Ögcem açıklamasını şöyle sürdürdü;

“Yapılan pek çok araştırmalara göre ailenin geleneksel bir dayatma olduğu düşünülen ülkelerde pandemi döneminde boşanma, aile içi şiddet, intihar ve silahlı saldırı gibi olaylarda artışlar olmuştur. Bizim ülkemizde de bu tür olayların görülmesine rağmen aile yapımızın hala güçlü olması sebebiyle birçok ülkeye göre daha iyi durumdadır. Toplumumuzda kimileri için zor ve sıkıntılı geçen bu dönem, kimileri için de bir fırsat oldu. Sahip olduklarının değerini fark etmelerine, sürekli erteleyip yapamadıkları işlerini, tamamlamalarına, modernizmin bütün gücüyle dayattığı bireyselliğe rağmen ailenin önemini fark etmeye bir imkan verdi.”

“Aile içi kırılmaların, boşanmaların en büyük sebebi, birbirimize zaman ayırmamak, sevgi ve saygımızı esirgemek, ilgi ve taktir sözlerini ifade etmemektir. Pandemi bize sanki ailenin değerini bilin diye mesaj veriyor. Akıllıca davranıp birbirinize zaman ayırın, birbiriniz için fedakarlıkta bulunun diyor. Çünkü sevginin en önemli göstergeleri, en zor durumlarda bile ilgi, fedakarlık, şefkat ve fedakarlıktır. Virüs sanki bütün insanlara, yavaşla, dur ve özüne dön dedi. Genç-yaşlı, zengin-fakir, inanan-inanmayan herkese bulaşan virüs sağlıklı bir nefesin, sevdiklerimizle zaman geçirmenin ne kadar önemli olduğunu öğretti.  Yeryüzünde insanlığın böbürlenmesine sebep olan malın, mülkün, makamın küçücük bir virüs ile başa çıkamadığını göstererek, olaya ilahi Hikmet açısından bakmaya ve mana arayışına girmemize fırsat verdi. Salgının ne kadar süreceği belli değil. Bu süreçte bizlerin komplo teorileri üretip çaresizliğe yenik düşmek yerine, değişen hayat şartlarını kabullenmemiz, durumu sabır ve sahip olduklarımıza şükürle değişen yaşam koşullarına göre yaşamayı öğrenmemiz gerekir.”

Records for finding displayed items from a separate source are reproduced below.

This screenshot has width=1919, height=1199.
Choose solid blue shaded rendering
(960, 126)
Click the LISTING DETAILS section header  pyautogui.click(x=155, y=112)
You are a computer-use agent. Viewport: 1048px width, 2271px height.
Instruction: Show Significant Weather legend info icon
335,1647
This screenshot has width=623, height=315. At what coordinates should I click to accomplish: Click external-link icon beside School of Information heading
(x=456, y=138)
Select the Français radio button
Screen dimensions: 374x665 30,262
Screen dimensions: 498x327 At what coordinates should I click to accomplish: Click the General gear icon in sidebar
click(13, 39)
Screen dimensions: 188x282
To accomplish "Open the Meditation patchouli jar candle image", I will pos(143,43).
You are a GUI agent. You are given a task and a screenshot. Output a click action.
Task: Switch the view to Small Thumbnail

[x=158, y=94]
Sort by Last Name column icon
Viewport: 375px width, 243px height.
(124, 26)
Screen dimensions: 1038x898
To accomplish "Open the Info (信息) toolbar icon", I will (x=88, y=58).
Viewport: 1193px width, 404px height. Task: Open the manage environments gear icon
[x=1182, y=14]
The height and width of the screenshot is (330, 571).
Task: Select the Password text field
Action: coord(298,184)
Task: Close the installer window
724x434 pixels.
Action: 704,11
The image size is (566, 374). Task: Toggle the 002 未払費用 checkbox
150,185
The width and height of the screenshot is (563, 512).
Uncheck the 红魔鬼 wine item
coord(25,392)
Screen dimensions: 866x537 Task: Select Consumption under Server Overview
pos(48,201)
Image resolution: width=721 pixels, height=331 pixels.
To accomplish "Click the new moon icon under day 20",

“Pandemi döneminde aile bireyleri öfkeli, gergin olabilirler. Fakat bunu yönetebilirler. Duygularımızı doğru bir şekilde tanımlayıp bunu yapıcı bir dille karşımızdakine yapıcı bir dille aktarırsak sorunlar büyümeden halledilebilir. Empati yaparak karşımızdakini anlamaya, kendimizi onun yerine koymaya çalışırsak  zor günleri daha rahat atlatırız. Ailede işbirliği ve sorumluluk duygusu yerine getirilirse birçok  problemin önüne geçilmiş olur. Tüm yükün tek kişiye yüklenmesi, zamanla psikolojik ve bedensel olarak yıpranmasına, kendini mutsuz hissetmesine sebep olabilir. Ev içinde tüm gün birlikte olan bireyler sohbet etmek yemek yemek kitap okumak, film izlemek, spor ve eğlence saatleri ayarlamak gibi zamanlarını daha verimli ve aktif olarak geçirebilirler. Tabi burada bütün zamanı birlikte geçirmek te uygun bir davranış değil. İnsanların kendi özel işlerini yaptıkları, dinlendikleri, mutlu oldukları işleri yaptıkları zaman dilimleri de olmalıdır. Bu onların psikolojilerini olumlu yönde etkiler. Sağlıklı ruh halinin olmayışı, kaygının yüksek olması sebebiyle bu dönemde aile üyeleri radikal kararlar vermemelidir. Eşler -çözülmeyecek durumlar hariç- boşanma kararı almak yerine bir uzmana başvurmalıdırlar.  Sonuç olarak bu zor günleri atlatmak için ailece kenetlenmeye ihtiyacımız var. Algı körelmesine kapılıp birbirimizin yalız olumsuz yönlerini görmeyelim. İyi güzel yönlerini görüp taktir, onay övgü sözcüklerini kullanalım. Çocuklarımıza sürekli şunu yap bunu yapma gibi emredici kelimeler kullanmayalım. Onların da kendi başlarına birey olduğunu kabul edip saygı duyalım. Ailemizin sahibi değil, emanetçisi olduğumuzu ve zamanı gelince emanete riayet edip etmediğimizin hesabını vereceğimizi unutmayalım.”